-
Obstacle Avoidance with the prototype
10/21/2017 at 07:37 • 0 commentsThe video clip shows the sonar sensor detects an object within a distance of 6ft and the feedback signal comes from the vibration motor on both sides of the glasses. As the object gets closer, the vibration frequency gets higher.
-
Neural Net Journey
10/21/2017 at 05:18 • 0 commentsThe Pi Zero was a real challenge to use for neural net inference. Neural nets take special advantage of parallel processing, which the Zero's ARMv6 CPU just doesn't do (unlike its ARMv7 brother, Pi3). Early results were abysmally slow compared to the Pi 3 and early on I craved a multi-cored CPU or better yet access to the Pi's GPU (I found some claims of access, but nothing more than very low level operation code).

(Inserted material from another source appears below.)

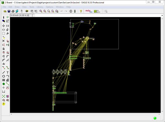This screenshot has height=122, width=165.
Task: Click the Print icon in toolbar
Action: [x=13, y=11]
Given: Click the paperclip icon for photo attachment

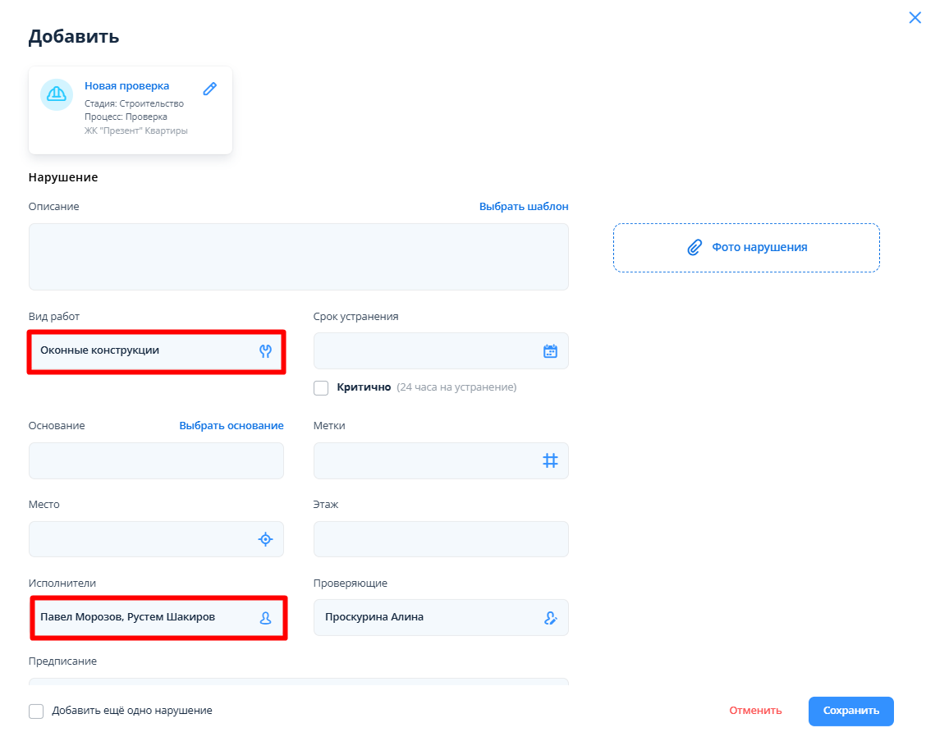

For network selection, after trying many choices, I landed on Tiny YOLO for Darknet https://pjreddie.com/darknet/yolo/, due to its small size, easy of use and SSD capability which locates the object in the frame. MobileNet SSD was my first choice https://github.com/chuanqi305/MobileNet-SSD, but I had trouble with the Caffe implementation and ran out of time to try Tensorflow. The Movidius USB stick on Caffe was available to me, but its proprietary nature made want to do my best on the Pi for this project and keep it more "Open". In recent days, Movidius has found support by Tensorflow and even an unsupported version of YOLO https://github.com/gudovskiy/yoloNCS. Look for Movidius X to by a key player for mobile nets soon!
After deciding on Tiny YOLO, I still needed more improvements to speed. I found an amazing CPU optimizer for Darknet https://github.com/digitalbrain79/darknet-nnpack, which vastly improved neural net speed.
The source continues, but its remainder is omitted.